Noch ist Europa nicht verloren 

Kultur / 07.11.2024 • 12:00 Uhr
Noch ist Europa nicht verloren 

Neulich konnte ich in meiner Fernsehsendung „Matt spricht mit“, in der ich mit interessanten Persönlichkeiten über ihr Leben und Werk plaudere, Adam Krzemiński einen der renommiertesten polnischen Journalisten und Publizisten begrüßen. Krzemiński spricht perfekt Deutsch und gilt in Polen als einer der herausragenden Kenner der polnischen und europäischen Geschichte. Seit 1973 ist er Redakteur der polnischen Tageszeitung Polityka, schreibt für die Zeit und ist oftmaliger Gast in der ARD.

§

§ IHRE AUFGABE
Schreiben Sie den vorliegenden Text vollständig und wortgetreu ab.

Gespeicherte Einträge
§

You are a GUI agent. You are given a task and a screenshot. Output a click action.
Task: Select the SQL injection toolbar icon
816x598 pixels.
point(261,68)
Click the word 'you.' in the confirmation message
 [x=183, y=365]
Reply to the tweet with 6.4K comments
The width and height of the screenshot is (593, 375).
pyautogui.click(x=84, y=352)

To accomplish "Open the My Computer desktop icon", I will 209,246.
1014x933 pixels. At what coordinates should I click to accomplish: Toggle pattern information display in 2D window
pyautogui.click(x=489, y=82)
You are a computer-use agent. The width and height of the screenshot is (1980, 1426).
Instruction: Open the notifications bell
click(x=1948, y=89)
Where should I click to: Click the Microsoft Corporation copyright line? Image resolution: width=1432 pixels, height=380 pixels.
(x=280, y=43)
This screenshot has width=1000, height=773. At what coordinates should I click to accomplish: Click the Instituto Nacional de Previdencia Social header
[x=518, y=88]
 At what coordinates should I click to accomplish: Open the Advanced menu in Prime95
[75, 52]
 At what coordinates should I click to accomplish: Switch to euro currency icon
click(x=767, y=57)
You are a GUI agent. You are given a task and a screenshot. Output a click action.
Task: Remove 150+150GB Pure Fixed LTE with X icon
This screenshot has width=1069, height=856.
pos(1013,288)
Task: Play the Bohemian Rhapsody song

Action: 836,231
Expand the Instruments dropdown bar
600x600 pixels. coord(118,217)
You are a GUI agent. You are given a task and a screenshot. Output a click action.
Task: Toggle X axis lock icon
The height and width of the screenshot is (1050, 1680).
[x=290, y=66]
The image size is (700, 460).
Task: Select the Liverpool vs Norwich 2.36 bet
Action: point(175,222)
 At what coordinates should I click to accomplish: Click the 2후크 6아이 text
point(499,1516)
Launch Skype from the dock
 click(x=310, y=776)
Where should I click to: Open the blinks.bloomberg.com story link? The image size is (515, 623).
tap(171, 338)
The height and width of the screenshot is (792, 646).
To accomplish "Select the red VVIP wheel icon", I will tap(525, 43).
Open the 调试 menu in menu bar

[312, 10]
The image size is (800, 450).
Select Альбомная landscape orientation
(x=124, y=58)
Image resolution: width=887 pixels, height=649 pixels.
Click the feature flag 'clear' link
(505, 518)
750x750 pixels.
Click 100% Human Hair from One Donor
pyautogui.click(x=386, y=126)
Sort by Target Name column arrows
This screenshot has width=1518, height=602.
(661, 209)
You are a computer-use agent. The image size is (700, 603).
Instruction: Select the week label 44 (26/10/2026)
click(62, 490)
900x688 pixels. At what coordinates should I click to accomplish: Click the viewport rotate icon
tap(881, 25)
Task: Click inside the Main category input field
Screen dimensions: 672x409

§

§ ANTWORTBEREICH
Noch ist Europa nicht verloren 

Kultur / 07.11.2024 • 12:00 Uhr
Noch ist Europa nicht verloren 

Neulich konnte ich in meiner Fernsehsendung „Matt spricht mit“, in der ich mit interessanten Persönlichkeiten über ihr Leben und Werk plaudere, Adam Krzemiński einen der renommiertesten polnischen Journalisten und Publizisten begrüßen. Krzemiński spricht perfekt Deutsch und gilt in Polen als einer der herausragenden Kenner der polnischen und europäischen Geschichte. Seit 1973 ist er Redakteur der polnischen Tageszeitung Polityka, schreibt für die Zeit und ist oftmaliger Gast in der ARD.